I woke up one morning recently with the vague, semi-lucid thought that I'd confused Ikea for Iota.
  • Ikea, as you may know, is a store filled with simplecomplex furniture made (by you) of particle board.
  • Iota, as you may or may not know, is an excellent bar in Arlington, Virginia, I frequented about twelve years ago, with fabulous live music and good bartenders and amazing food and possibly even better memories.
And having woken completely from that jarring thought, I then started making a list of sentences in which it might be bad to have that confusion.

  • "Oh, yeah, I saw Frank Black at Ikea. You know, from the Pixies?"
  • "We used to go to Ikea after work at the bar."
  • "I love the food at Ikea, but the service is crap."
  • "I don't go to Ikea as often as I used to, but I like to go feel like I'm a 28-year-old waitress with cool friends and good taste sometimes."
  • "I met this porn director at Ikea once who had coincidentally lived in my exact apartment. Weird, right?"
OK, some of those actually work, disturbingly.

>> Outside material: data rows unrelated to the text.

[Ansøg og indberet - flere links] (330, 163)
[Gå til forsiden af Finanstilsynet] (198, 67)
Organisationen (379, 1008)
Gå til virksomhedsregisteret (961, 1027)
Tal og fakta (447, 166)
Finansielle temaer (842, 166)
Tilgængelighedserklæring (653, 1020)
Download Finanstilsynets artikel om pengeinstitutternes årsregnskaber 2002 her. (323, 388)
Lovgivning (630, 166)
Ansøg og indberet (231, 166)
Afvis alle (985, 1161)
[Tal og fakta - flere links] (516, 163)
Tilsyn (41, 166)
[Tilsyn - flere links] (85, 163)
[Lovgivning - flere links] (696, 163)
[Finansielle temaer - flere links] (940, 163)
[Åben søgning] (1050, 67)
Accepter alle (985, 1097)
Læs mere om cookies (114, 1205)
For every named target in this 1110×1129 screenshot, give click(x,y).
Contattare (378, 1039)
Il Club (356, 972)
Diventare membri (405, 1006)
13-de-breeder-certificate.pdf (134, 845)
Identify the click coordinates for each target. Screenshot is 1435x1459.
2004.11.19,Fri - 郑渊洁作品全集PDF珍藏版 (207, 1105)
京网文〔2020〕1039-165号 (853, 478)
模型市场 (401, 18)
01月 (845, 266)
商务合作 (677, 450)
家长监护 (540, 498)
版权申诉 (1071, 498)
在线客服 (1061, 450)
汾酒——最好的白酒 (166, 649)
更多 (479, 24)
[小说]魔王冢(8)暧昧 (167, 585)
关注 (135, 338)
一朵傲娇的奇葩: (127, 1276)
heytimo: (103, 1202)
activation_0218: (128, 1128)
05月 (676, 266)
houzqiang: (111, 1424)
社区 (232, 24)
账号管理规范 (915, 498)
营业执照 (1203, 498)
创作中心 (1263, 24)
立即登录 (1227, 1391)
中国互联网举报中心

Maybe it's better when I don't share my semi-lucidity with you.


Joe said...

Are you still sick?

Mike said...

You should team up with Emily Flake or Ruben Bolling and make a cartoon essay out of this.

Mike said...

(Or Bill Brown, for that matter.)

bzzzzgrrrl said...

Joe- Eh. I'm off-and-on. But this particular post was written by a woman who was neither delirious nor under the influence of drugs.

bzzzzgrrrl said...

It's a fine plan. I know one of the three of those people. Maybe he'll stumble across this and volunteer.